— WHAT YOU WILL DO —
- 1) Copy the passage about Fort Wayne volunteers and Afghan resettlement word for word, from "The Afghan resettlement" up to and including "Charities, Kurut said.".
- 2) According to the passage about Fort Wayne volunteers and Afghan resettlement, how many hours did the Knights of Columbus Council 451 members volunteer?
- 3) Resume the passage about Fort Wayne volunteers and Afghan resettlement, writing on from its final sentence.

TEXT UNDER STUDY Start Marker

Eleven members of Knights of Columbus Council 451 at St. Charles Borromeo Parish in Fort Wayne volunteered at least 200 hours of time picking up donated household goods at owners’ homes and delivering them to the Cabrini Center, said Dennis Redding, the council’s Grand Knight. 

Redding, whose wife Jill sorted clothing donations, said the volunteering matched two key missions for Knights of Columbus members: “We are associated with the Catholic Church, and this project helped the Church. And it gave us a chance to impact people’s lives.”

Members of the Carpenter’s Sons, a ministry of the St. Vincent de Paul Society of Fort Wayne, tackled the remodeling work that required more skilled labor, Kurut said. Catholic Charities hired a contractor to repair a larger room that had sustained water damage.

The Afghan resettlement project also became an interfaith effort, with congregations from other religious denominations in the Fort Wayne area holding fundraisers or organizing other activities to assist Catholic Charities, Kurut said.

“None of this would have been possible without our volunteers,” she emphasized.

TEXT UNDER STUDY End Marker
RECORDS SUPPLIED Start Marker

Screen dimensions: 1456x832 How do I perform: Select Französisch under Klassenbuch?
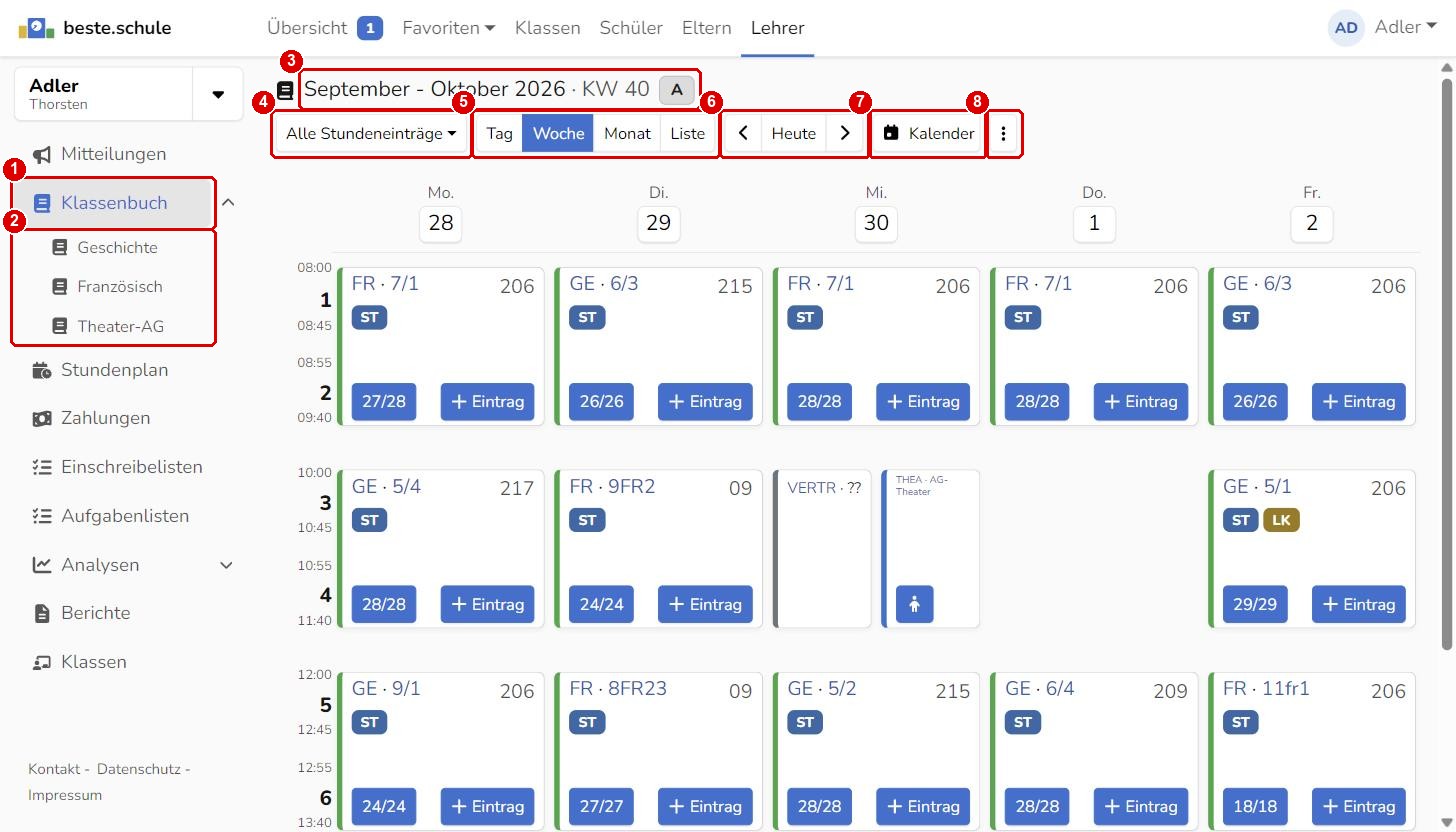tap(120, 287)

RECORDS SUPPLIED End Marker
RECORDS SUPPLIED Start Marker

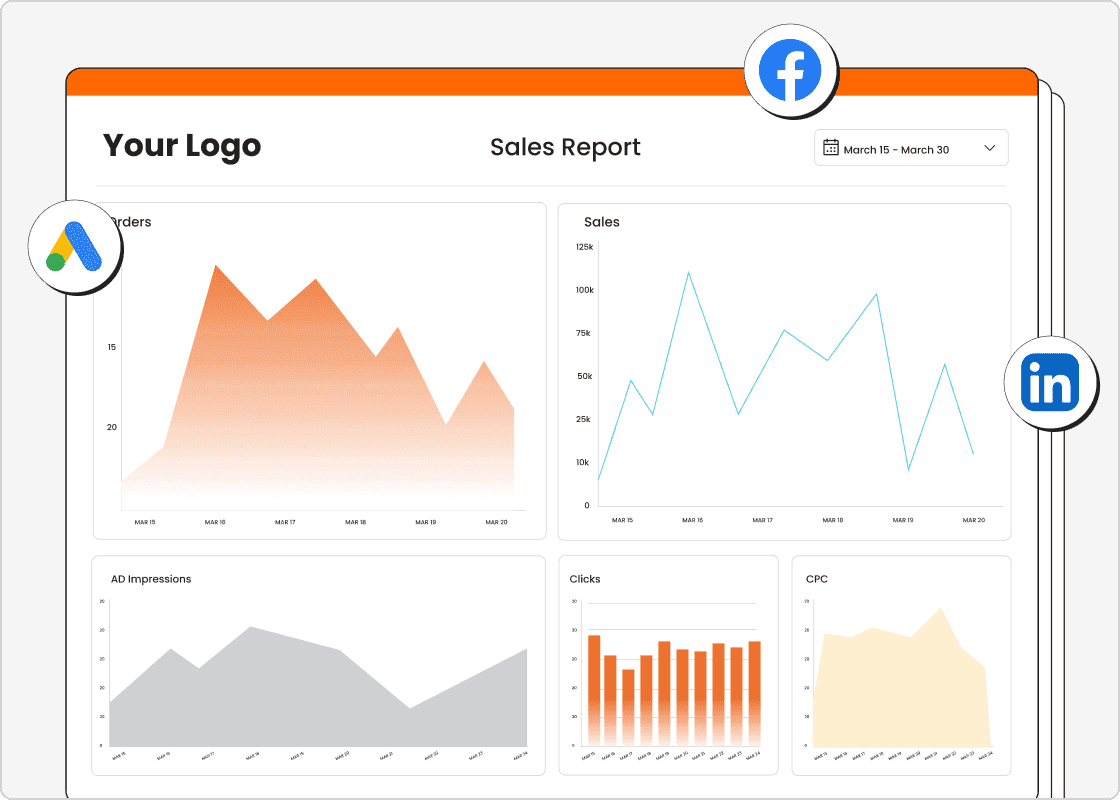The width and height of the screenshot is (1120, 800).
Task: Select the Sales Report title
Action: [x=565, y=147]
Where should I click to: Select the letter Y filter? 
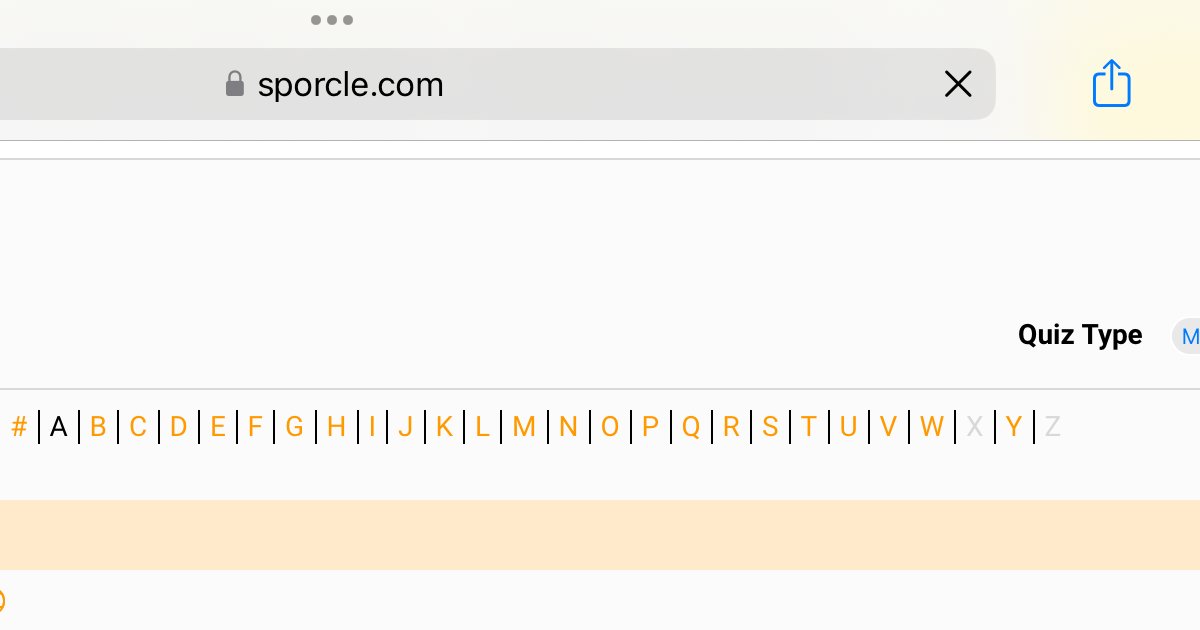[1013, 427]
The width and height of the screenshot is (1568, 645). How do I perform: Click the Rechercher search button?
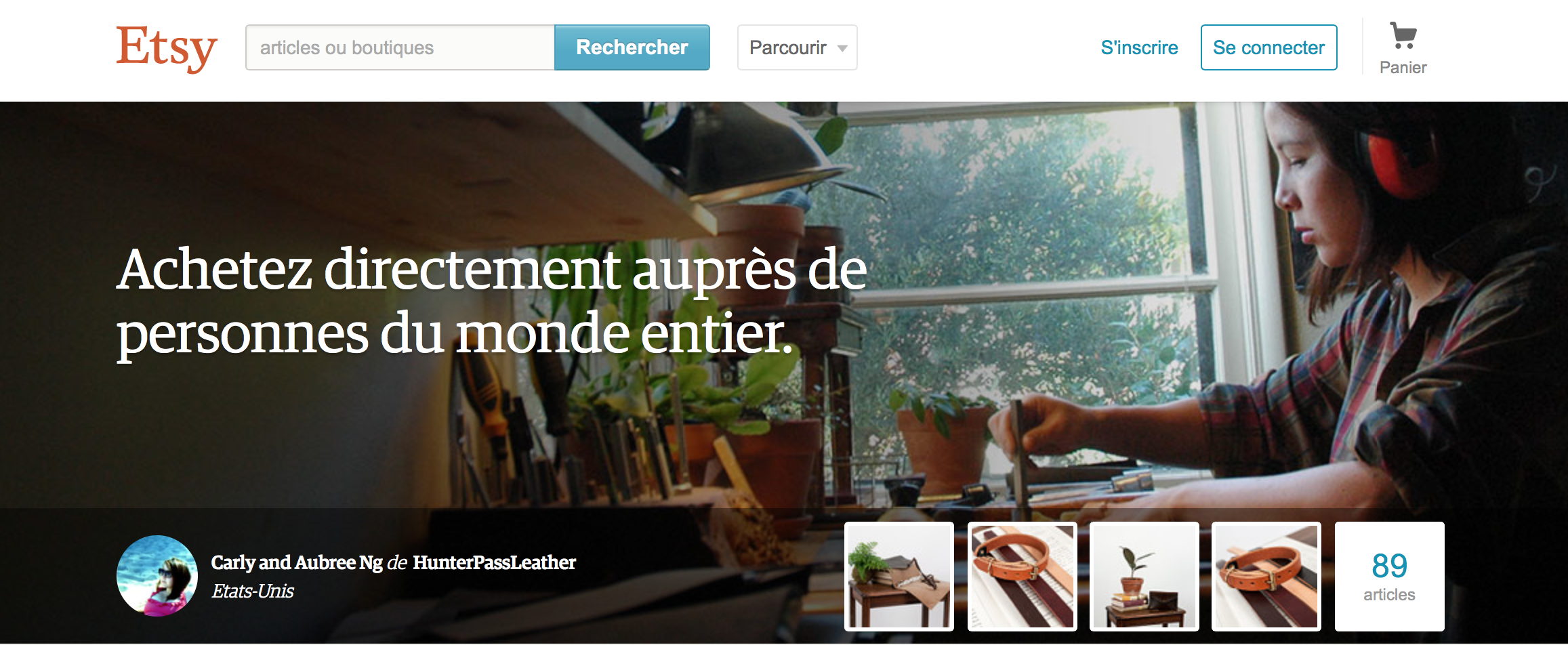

RECORDS SUPPLIED End Marker

— RESPONSES FOR EACH TASK —
- 1)
The Afghan resettlement project also became an interfaith effort, with congregations from other religious denominations in the Fort Wayne area holding fundraisers or organizing other activities to assist Catholic Charities, Kurut said.

- 2) At least 200 hours.

- 3)
Those who volunteered found the experience extremely rewarding. “I like working with all the other volunteers,” said Linda Gutoskey, a St. Charles Borromeo parishioner and member of its parish council. Gutoskey helped sort and process items that had been donated to Catholic Charities for Afghan families.

“It’s exciting,” she said of working with volunteers from different organizations and states. “Then to see the Afghans arrive with their children and the place come alive. It was fun to watch and to be a part of.”

Mark and Lisa Meadows of Sacred Heart Parish in Warsaw had been in touch with Catholic Charities about volunteer opportunities when they heard about the Cabrini Center project. They already assist with a Haitian ministry at their parish, so helping Afghan refugees resettle locally appealed to them, Lisa said. “It is a local need,” she explained.

Mark set up shelving in various rooms in the building, and he and Lisa both helped move items onto the shelves.

They also coordinated an Afghan refugee simulation event Jan. 16 at their parish. A total of 40 adults and 24 teens participated to gain a better understanding of the challenges a refugee faces in leaving one country and starting over in another.

“It gets you thinking about it in a different way,” Mark said.

As of Jan. 20, the Fort Wayne Catholic Charities office has assisted 101 Afghan refugees with resettling in the Fort Wayne area, Florin said. They currently expect to resettle a total of about 125 Afghans here.

Catholic Charities also recently opened a refugee resettlement
sub-office in South Bend, Kurut said. It will welcome 30 Afghanistan refugees to that area before moving into resettling refugees from other nations.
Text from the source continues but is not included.